Zamora writes in poetry and thus is allowed to break all the rules, not because of his success in US literary circles, but because his writing needs no introductions. The risk, nevertheless, is that he could be walking towards quicksand. That’s what appears to be the case in “Vivíamos en el puglarcito,” the exhortation of his life story, the denunciation and oblivion, the emphasis of belonging to otherness, in idealizing and romanticizing it. Prose is transformed into description. He draws close to melodrama signaling himself as a victim that suffers and feels special at the same time.  

I could not stop thinking of “Los hijos of Lacandón” as a hybrid between the Black Mirror episodes “Fifteen Million Merits” and “Nosedive” and the use of medicine in the movie Limitless. Augusto’s writing is intense and the text reads like a fascinating film script, but its gaze is ambiguous. The setting can be switched for the reality of any country that continues to retrace the divisions between civilization and barbarity. It would have been interesting to interweave a setting closer to El Salvador, so that “all-seeing eye” could be a personification of the Salvadoran government, perhaps. Something similar happens in the “Rites or the abandoned god”: the reader might fail to grasp the mythological meanings and get lost on the path to an illuminated class consciousness; everything remains very distant, without clear signposts or clear intimacy of the author with the problems specific to the region. There is an intertextual reference present: Nabokov’s Lolita, which is far too notorious. Where is the author writing from? 

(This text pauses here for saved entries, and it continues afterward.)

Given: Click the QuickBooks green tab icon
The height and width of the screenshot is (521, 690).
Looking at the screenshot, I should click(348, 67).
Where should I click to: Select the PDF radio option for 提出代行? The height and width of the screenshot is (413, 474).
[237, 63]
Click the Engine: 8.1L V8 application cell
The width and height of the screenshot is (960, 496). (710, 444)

“Oro Rosa” sows discord, moving inside the magazine like a nomad. It pumps life into the project and reminds the reader that literature cannot be contained. It denounces the imposed and customary machismo. Patricia comes at it hard; it is not easy to write about acts that are repeated daily, especially taking into account the style in which the story is narrated. The reasons why, the intimacy of the defeated. The female protagonist is constantly searching because she has no other option; the cliché of loneliness is served in the right measure. She does not name it, she narrates it.  

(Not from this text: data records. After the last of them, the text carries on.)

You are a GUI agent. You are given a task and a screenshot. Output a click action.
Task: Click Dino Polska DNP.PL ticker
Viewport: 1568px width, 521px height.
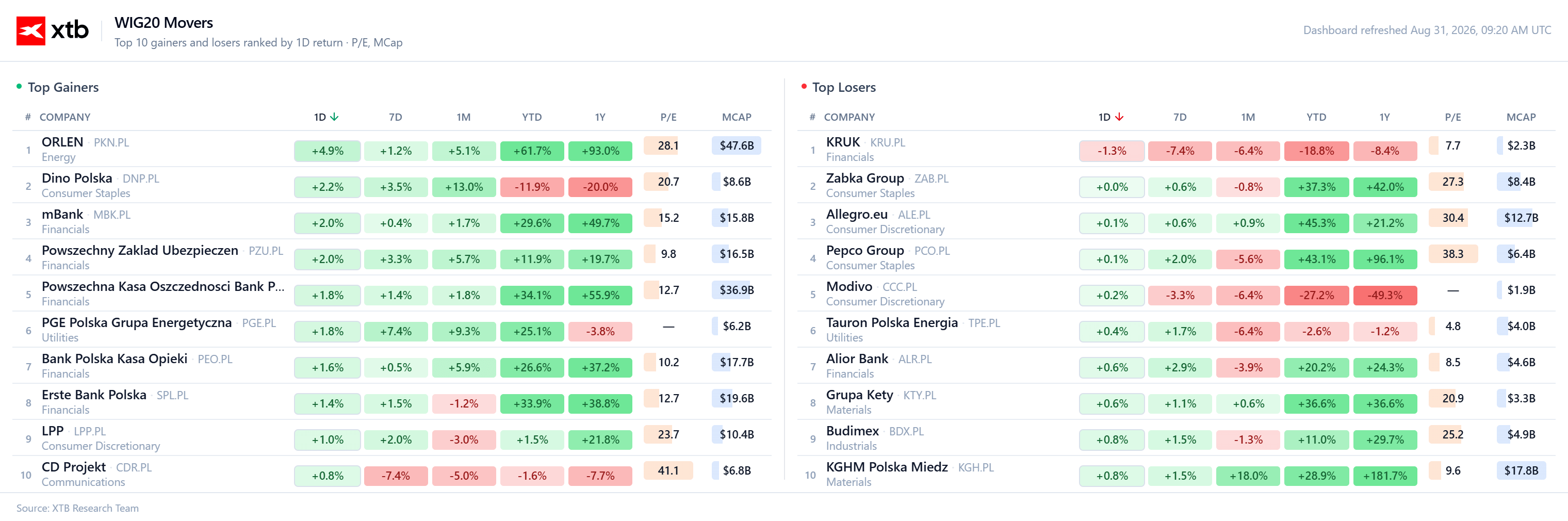coord(141,178)
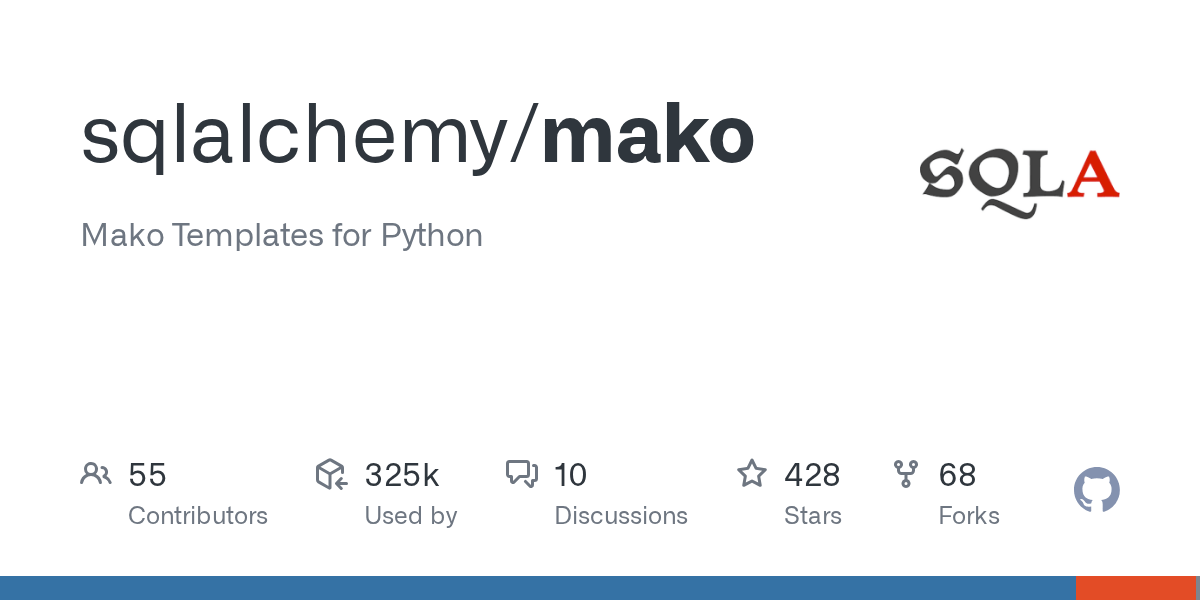Click the Mako Templates for Python description
This screenshot has width=1200, height=600.
point(282,236)
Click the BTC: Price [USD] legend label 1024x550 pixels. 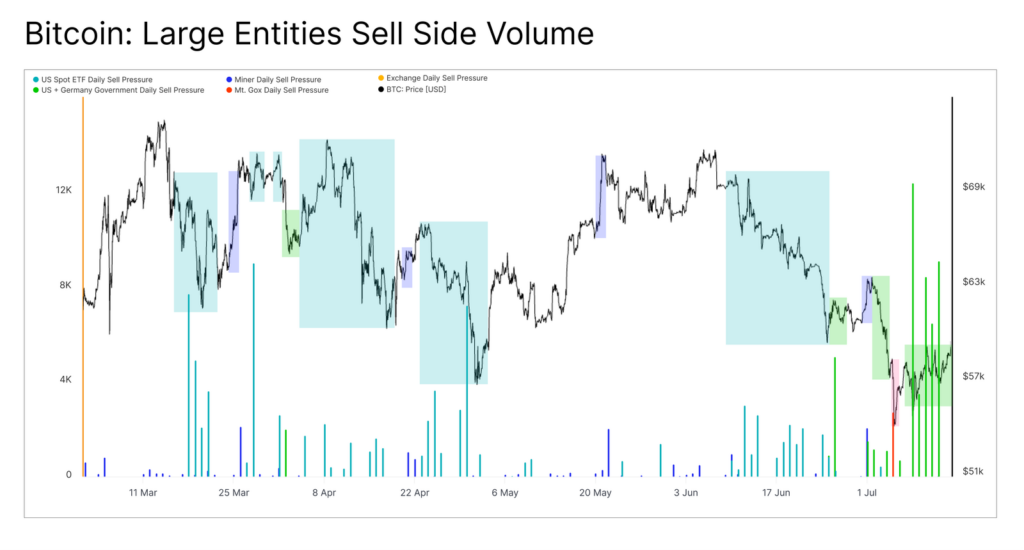tap(416, 89)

Distópica represents the same contradiction that traps it. The magazine plants doubts that emerge and drown in our social media streams; Distópica acts and transcends its paratexts. It overcomes the analog to manifest itself before a greater number of readers.  Distópica becomes a piece of the insurgency that cannot be contained. It leaves behind only one debt: the articulation of the relationship between dystopia and the Salvadoran reader. How do Salvadorans conceive dystopia within their environment? Dystopia or reality? Is there another option? Why do they normalize what they normalize? Not all fled from danger. The bastards who stayed stayed because they had no other option. Reality does not ask whether they wanted to or not. They exist where they exist. Period. Therein lies the romantic aspect of the magazine, the essentialization of violence as a source for narrative: to whom are they writing? Who do they wish to question? Isn’t dystopia an othering category? Among the greatest challenges of all national literature is how to avoid recurring central themes that point to a singular facet for an overextended period. To not convert social problems into symbolic objects for cultural consumption. How to do it? I don’t know, but it would be interesting to consider this point in future projects, editorial proposals, and anthologies. What lies beyond that “desire to kill and die” that Castellonos Moya, Dalton, and now the dystopians have already written?